National Review has uncovered a second abortion mandate in Obamacare:
Finalized on March 12, 2012 (and set to go into effect with the 2014 exchanges), the new HHS rule implements Section 1303 of the “Patient Protection and Affordable Care Act.” The new rule imposes mandates on every single enrollee in a qualified health plan that happens to include abortion coverage. In particular, federal law will soon mandate that every single individual enrolled in such a plan make payments to a private fund designated solely to the payment of abortion. This scheme allows Obamacare to get around the controversial issue of government-funded abortions with a new funding source: mandatory private payments by you, the insured.
Here’s how it works. The new rule authorizes issuers to offer abortion coverage as part of their plans in the government-subsidized exchanges. For issuers that voluntarily include abortion coverage as part of their health plans, the new HHS rule mandates the private insurer to compel all enrollees to directly pay a separate abortion premium “without regard to the enrollee’s age, sex or family status.” Not surprisingly, the abortion premium also must be paid without regard to whether the individual has a religious or moral objection to funding other people’s abortions.
The new rule specifies that the abortion premium must be separately itemized on each enrollee’s bill or payroll deduction.
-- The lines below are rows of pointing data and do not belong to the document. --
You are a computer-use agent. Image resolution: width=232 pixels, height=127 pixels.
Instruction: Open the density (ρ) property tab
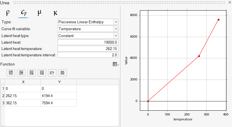[8, 13]
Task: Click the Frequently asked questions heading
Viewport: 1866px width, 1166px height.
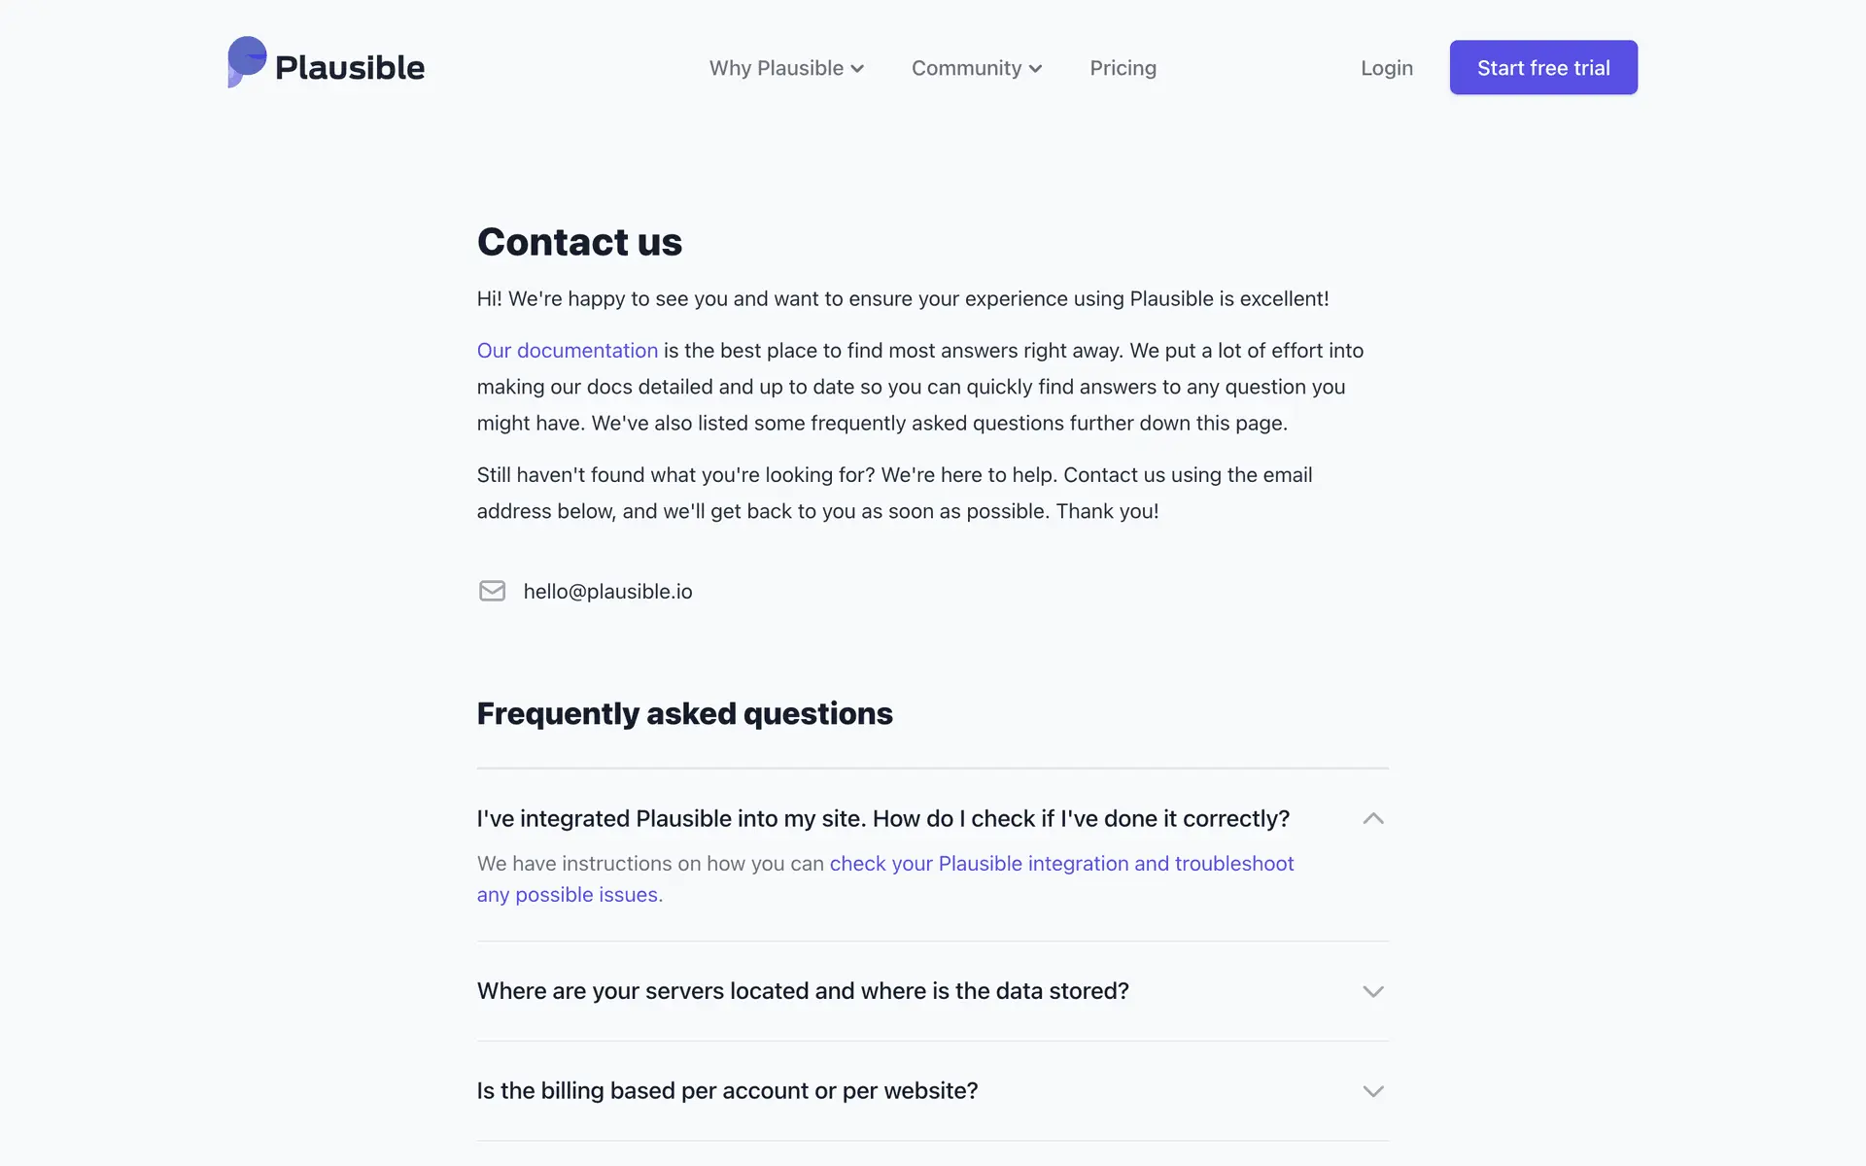Action: coord(684,714)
The Obama administration’s new rule then directs the issuer to place the abortion premiums into “allocation accounts” to be used “exclusively” to pay for other people’s elective abortion. It’s astounding. It’s also a violation of religious liberty for the reasons set forth in the friend-of-the-court brief that we recently filed to aid the Supreme Court in its review of Obamacare’s individual mandate.So, if you want to avoid abortion premiums, you can simply pick an abortion-free plan, right? Well, the new HHS rule seems deliberately designed to foil that option. With an audacious snub of the concept of consumer transparency, the HHS rule expressly instructs the issuer to hide the abortion coverage and the mandated separate abortion-premium payment from any advertising or information listings in the state exchanges.
According to the rule: “A [qualified health plan] that provides for coverage of [elective abortion] must provide a notice to enrollees, only . . . at the time of enrollment.” It goes on to provide that the issuer’s advertising in the exchange must provide information “only with respect to the total amount of the combined payments” (without the need to put consumers on notice by breaking out the abortion amount to be billed separately). Thus consumers picking plans will likely have no idea about which ones come with the abortion premium mandate.
Who will end up in these plans? First, many people will accidentally walk into the rule’s trap and buy a policy under which the federal government will force them to make monthly abortion-premium payments — something they would not do if the government mandated transparency (or at least permitted transparency!) about the abortion-premium mandates. Second, many people will end up in these plans if it is the plan chosen by their employers. Third, many people may be forced to select these plans if available alternatives do not have the coverage or doctor networks their families need.
One way or another, millions of Americans will soon find themselves in plans that require these separate abortion payments as a matter of federal law.